The University of Southampton

To hear or not to hear? That is the question.

A estimated 900,000 people in the UK suffer from server or profound hearing loss (approximately 1.34% of the UK population), and the World Health Organisation estimate that a whopping 5% of the global population suffer from disabling hearing loss! Now you may think that these stats aren’t anything to worry about and that hearing aids will compensate for hearing loss. You wouldn’t be completely incorrect, as hearing aids do help those with partial deafness, but they do not provide the same level of aid for those who suffer from serve/profound hearing loss.

Those who suffer from serve/profound hearing loss are categorised as not being able to hear sounds bellow 71-95dB (for serve hearing loss) and sounds bellow 95dB (for profound hearing loss). To put this into context, imagine you go to a club with a friend who suffers with profound hearing loss. You and your friend would need to stand 1 meter from the speakers in order for them to hear the music, and after a night like that you too may be suffering some hearing loss!

So if hearing aids aren’t the best solution, what is being done? Well in 1961 the first ever cochlear implant (CI) was used, and since then many advancement have been made to shrink the implant and minimise the invasiveness of the procedure. The CI is a device that contains a receiver that is inserted under the skin of the head with an electrode that is implanted into the cochlear directly. Additionally a transmitter and microphone/processor are attached to the receiver on top of the skin via magnets. Essentially what the CI does is receive sound via the microphone and processes that sound into digital information, which passes from the transmitter to the receiver (through the skin) and down the electrode to stimulate the cochlear directly. Allowing for the sounds picked up by the microphone to be heard by the deaf patient.

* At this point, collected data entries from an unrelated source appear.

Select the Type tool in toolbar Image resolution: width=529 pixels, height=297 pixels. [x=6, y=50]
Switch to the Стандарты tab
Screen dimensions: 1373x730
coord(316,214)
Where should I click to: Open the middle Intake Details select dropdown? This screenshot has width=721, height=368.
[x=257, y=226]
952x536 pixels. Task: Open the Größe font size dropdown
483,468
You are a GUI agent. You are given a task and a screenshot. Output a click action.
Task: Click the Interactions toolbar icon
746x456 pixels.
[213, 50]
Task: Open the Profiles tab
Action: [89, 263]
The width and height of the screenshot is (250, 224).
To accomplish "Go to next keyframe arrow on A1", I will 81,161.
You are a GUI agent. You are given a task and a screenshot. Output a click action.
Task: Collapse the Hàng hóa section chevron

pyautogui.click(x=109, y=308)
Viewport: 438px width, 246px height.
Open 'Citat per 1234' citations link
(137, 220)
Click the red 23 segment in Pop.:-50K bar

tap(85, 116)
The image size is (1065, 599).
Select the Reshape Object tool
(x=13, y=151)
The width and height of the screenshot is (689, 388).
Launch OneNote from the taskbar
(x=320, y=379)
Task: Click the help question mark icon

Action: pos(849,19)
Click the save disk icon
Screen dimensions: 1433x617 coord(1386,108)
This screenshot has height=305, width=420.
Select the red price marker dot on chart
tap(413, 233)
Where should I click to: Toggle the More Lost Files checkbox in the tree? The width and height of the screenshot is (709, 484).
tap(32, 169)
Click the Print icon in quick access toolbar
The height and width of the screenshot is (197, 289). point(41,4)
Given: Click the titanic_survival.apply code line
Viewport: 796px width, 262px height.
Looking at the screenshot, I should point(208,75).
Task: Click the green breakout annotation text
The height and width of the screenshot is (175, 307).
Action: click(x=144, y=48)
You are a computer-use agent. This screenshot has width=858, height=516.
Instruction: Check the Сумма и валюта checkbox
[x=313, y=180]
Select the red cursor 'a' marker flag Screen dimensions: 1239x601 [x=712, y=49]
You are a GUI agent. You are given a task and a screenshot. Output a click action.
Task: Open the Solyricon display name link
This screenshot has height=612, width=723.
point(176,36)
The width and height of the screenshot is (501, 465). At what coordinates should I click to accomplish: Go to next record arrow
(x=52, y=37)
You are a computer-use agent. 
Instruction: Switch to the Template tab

Diagram showing where the cochlear implant sits within the head.

As of 2022, more than 1 MILLION cochlear implants have been successfully implanted! Granting many people, of all ages, the sense of hearing! So seeing that cochlear implants have the ability to artificially restore one of our key senses, surely no one would object to them? And even if there were, I would assume they’d be ill spirited people that can’t stand the idea of seeing others enjoy hearing. Or perhaps those with personal or religious beliefs that sees the implantation of foreign matter into the body as wrong. Well upon research, there are indeed people as I just described, but the leading voice against CI shocked me and may shock you too.

This voice being those from the deaf community themselves! Many in the deaf community are happy with their lives and don’t see their deafness as a negative attribute. They can communicate via sign language and can still sense the world via touch and sight. So this idea of ‘fixing hearing loss’ can make it sound like those who are deaf are ‘broken’, when they are living healthy lives. In my opinion we, as humans, are designed to be able to hear. So the lack of hearing technically would be a defect, however many of us suffer from different ailments and that isn’t necessarily a bad thing. I understand that for many, deafness is not debilitating, and so do not want to have the CI as they are happy the way they are.

When it comes down to it, cochlear implantations are an elective procedure and if you do not wish to have one you are completely within your rights to do so. However some people still see those who have CIs as “betraying the deaf community” when in reality they are just people making the decision that they believe will most benefit themselves, same as those who opt to not get a CIs.

One thought on “To hear or not to hear? That is the question.

  1. This is a very well written, excellent blog about cochlear implants and its community. It explores the background of the hearing aids and present your own reflection on the topic, with an insight information that present different perspective on the CI.